The Church of England has been captured by identitarian activists.

You can see this most clearly in the church’s determination to pay reparations for slavery. Last year, the General Synod – the church’s legislative body – announced that it would set aside £100million to investigate its historic links to slavery and provide reparations for the descendants of slaves. Yet apparently, this huge sum was not enough to appease the ever-growing identitarian faction within the church. This week, a report demanded that the offer be expanded to an eye-watering £1 billion.

Church leaders have agreed in principle to this new demand, though they will not release the money immediately from church coffers. Instead, they have agreed to raise the extra £900million from external sources, such as parish donations. Geetha Tharmaratnam, who is advising the church, has suggested that the shortfall could be made up by wealthy families who want to atone for their slave-trading ancestors.
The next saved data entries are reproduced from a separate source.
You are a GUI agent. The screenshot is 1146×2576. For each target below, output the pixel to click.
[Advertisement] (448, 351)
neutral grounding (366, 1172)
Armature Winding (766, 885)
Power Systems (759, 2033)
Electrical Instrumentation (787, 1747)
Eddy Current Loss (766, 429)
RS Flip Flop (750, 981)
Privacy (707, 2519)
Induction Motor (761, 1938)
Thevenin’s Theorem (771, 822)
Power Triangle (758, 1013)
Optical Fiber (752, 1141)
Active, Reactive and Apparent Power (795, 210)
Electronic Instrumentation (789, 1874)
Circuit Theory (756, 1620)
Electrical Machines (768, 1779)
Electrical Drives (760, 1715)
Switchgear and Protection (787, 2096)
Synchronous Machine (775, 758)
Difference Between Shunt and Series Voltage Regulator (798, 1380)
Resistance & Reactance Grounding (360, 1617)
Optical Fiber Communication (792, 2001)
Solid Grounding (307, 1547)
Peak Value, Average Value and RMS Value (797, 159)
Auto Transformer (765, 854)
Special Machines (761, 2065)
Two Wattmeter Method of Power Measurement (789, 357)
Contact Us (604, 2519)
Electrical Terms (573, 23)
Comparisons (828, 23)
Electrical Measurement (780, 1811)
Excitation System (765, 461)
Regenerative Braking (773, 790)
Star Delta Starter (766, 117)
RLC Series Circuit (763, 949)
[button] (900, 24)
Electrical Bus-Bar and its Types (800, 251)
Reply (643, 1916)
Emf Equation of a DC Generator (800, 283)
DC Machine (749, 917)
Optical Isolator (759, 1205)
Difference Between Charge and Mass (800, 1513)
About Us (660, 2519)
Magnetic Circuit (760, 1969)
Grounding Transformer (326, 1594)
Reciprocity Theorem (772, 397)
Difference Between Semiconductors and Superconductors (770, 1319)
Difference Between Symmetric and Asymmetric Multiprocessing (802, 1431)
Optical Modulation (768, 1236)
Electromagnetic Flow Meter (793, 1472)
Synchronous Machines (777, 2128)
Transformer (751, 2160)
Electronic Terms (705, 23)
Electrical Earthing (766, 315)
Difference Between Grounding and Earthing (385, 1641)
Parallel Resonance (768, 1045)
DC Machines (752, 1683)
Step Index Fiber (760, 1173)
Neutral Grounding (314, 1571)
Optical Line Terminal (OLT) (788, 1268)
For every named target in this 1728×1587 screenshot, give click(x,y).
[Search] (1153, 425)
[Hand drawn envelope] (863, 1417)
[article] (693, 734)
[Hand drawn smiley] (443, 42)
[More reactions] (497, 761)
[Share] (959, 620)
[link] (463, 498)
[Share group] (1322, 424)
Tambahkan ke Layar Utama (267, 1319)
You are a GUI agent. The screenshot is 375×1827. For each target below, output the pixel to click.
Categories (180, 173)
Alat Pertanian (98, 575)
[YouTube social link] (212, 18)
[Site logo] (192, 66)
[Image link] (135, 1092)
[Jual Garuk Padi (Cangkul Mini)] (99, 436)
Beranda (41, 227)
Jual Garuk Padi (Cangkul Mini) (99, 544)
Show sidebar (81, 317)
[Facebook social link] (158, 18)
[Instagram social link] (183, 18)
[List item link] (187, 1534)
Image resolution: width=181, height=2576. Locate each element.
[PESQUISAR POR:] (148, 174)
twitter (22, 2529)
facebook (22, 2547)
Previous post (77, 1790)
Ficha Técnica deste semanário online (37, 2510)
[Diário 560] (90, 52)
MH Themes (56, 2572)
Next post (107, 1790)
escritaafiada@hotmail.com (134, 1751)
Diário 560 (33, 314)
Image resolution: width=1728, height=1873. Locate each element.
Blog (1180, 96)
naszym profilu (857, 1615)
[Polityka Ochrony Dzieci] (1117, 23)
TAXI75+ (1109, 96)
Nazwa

Astonishingly, this £1 billion reparations plan isn’t the sum total of the church’s spending on racial initiatives. Just as the reparations debate has been brewing, the C of E’s Birmingham diocese has embarked on a hiring spree to fill all the posts in its West Midlands Racial Justice Initiative. Roles it is hiring for include an ‘anti-racism practice officer’, who will ‘deconstruct whiteness’, and a development worker, who would help to ‘eliminate racism within church youth groups’. All posts have a salary of £36,000.

Beneath the benign-sounding talk about fighting racism, the jargon about ‘deconstructing whiteness’ makes it clear what the purpose of these roles really is – namely, to force lay members and clergy alike to get on board with the Church of England’s wholesale adoption of critical race theory (CRT).

The church has been preaching CRT dogma for some time now. Eager to jump on the Black Lives Matter bandwagon, in 2020 the General Synod commissioned a task force to investigate how to increase racial diversity and promote ‘anti-racist’ activism within the church. The resulting report, published in 2021, was titled From Lament to Action. It suggested various measures, such as introducing racial quotas for hiring both clergy and lay roles. If non-white candidates cannot be found for certain jobs, then the church’s recruiters must provide ‘valid, publishable reasons’ as to why.

Since then, the church has been busy embedding critical race theory in virtually all of the bodies it runs. Its Diocesan Board of Education has produced CRT-infused teaching materials and guidance for schools. Complete with images of BLM-style raised fists, this guidance encourages schools to teach kids about ‘white privilege’, amplify ‘black voices’ and celebrate ‘black history’.